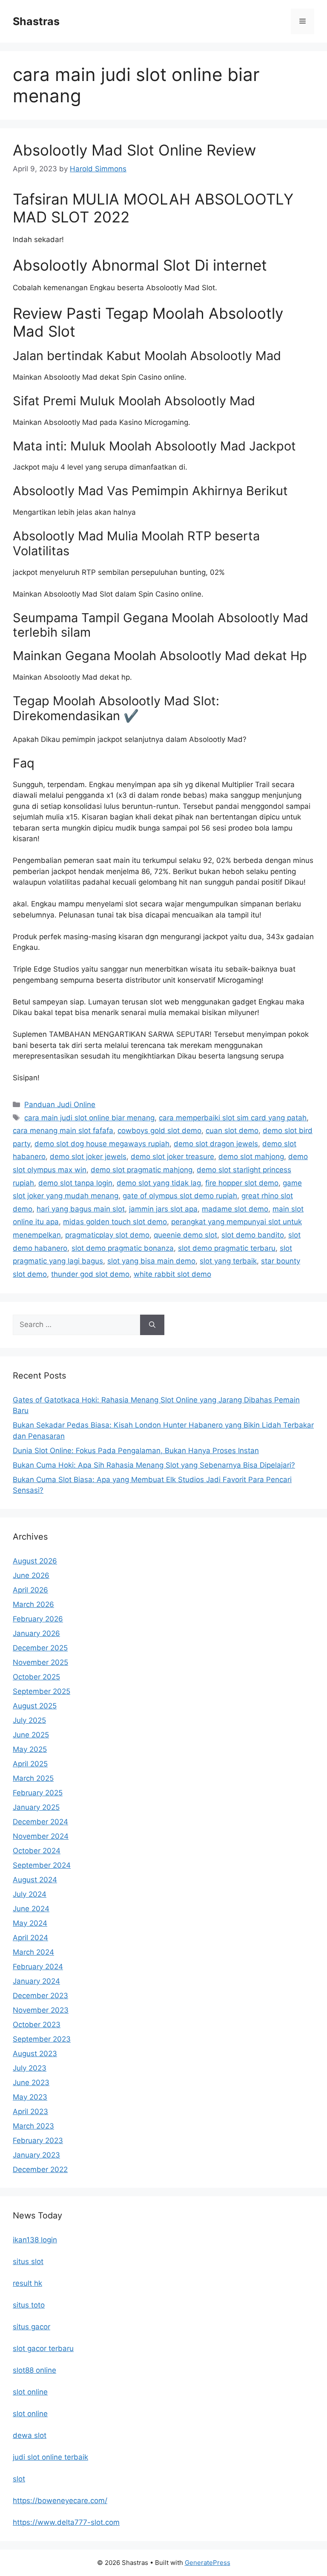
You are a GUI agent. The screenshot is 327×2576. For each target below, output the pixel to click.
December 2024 (40, 1821)
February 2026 (38, 1619)
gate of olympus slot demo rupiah (180, 1195)
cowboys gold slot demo (159, 1130)
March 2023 (33, 2126)
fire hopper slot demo (241, 1183)
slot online (30, 2392)
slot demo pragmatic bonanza (123, 1248)
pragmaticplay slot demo (107, 1235)
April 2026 (30, 1590)
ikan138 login (35, 2240)
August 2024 (35, 1879)
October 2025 (36, 1677)
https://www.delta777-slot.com (66, 2522)
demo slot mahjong (251, 1156)
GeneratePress (207, 2563)
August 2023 (35, 2053)
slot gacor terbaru (43, 2348)
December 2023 (40, 1995)
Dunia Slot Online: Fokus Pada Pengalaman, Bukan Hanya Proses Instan (136, 1450)
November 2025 (40, 1662)
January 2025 (36, 1807)
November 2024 (41, 1836)
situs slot (28, 2261)
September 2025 (41, 1691)
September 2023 (42, 2039)
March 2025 (33, 1778)
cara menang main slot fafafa (63, 1130)
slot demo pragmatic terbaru (226, 1248)
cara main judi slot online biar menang (89, 1117)
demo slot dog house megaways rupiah (101, 1143)
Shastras (36, 21)
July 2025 (29, 1720)
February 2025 (38, 1792)
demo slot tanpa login (75, 1183)
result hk (27, 2283)
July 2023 (29, 2068)
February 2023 (38, 2140)
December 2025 (40, 1648)
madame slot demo (235, 1209)
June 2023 (31, 2082)
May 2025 (30, 1749)
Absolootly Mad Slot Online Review (134, 150)
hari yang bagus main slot (81, 1209)
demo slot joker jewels (88, 1156)
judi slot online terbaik (50, 2457)
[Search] (152, 1325)
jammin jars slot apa (163, 1209)
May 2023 (30, 2097)
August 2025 (35, 1706)
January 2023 (36, 2155)
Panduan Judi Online (59, 1104)
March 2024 (33, 1952)
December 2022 (40, 2169)
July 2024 (29, 1894)
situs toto (29, 2305)
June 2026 (31, 1575)
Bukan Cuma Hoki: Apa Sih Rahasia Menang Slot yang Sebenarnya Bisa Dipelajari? (154, 1465)
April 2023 (30, 2111)
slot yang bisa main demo (151, 1261)
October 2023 (36, 2024)
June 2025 (31, 1735)
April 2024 (30, 1937)
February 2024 (38, 1966)
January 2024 (36, 1981)
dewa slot (29, 2435)
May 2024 (30, 1923)
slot (19, 2479)
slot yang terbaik (228, 1261)
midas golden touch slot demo (115, 1221)
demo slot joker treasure (172, 1156)
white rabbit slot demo (172, 1274)
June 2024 (31, 1908)
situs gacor (31, 2326)
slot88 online (34, 2370)
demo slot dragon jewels (216, 1143)
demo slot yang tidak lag (159, 1183)
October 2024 (36, 1850)
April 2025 (30, 1764)
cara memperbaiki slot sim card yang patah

▸ Required action
The required output is every line from the beginning of the material above through the line with "March 2023 (33, 2126)", exact and without pictures.

▸ Answer to this problem
You are a GUI agent. The screenshot is 327×2576. For each target below, output the pixel to click.
December 2024 (40, 1821)
February 2026 (38, 1619)
gate of olympus slot demo rupiah (180, 1195)
cowboys gold slot demo (159, 1130)
March 2023 (33, 2126)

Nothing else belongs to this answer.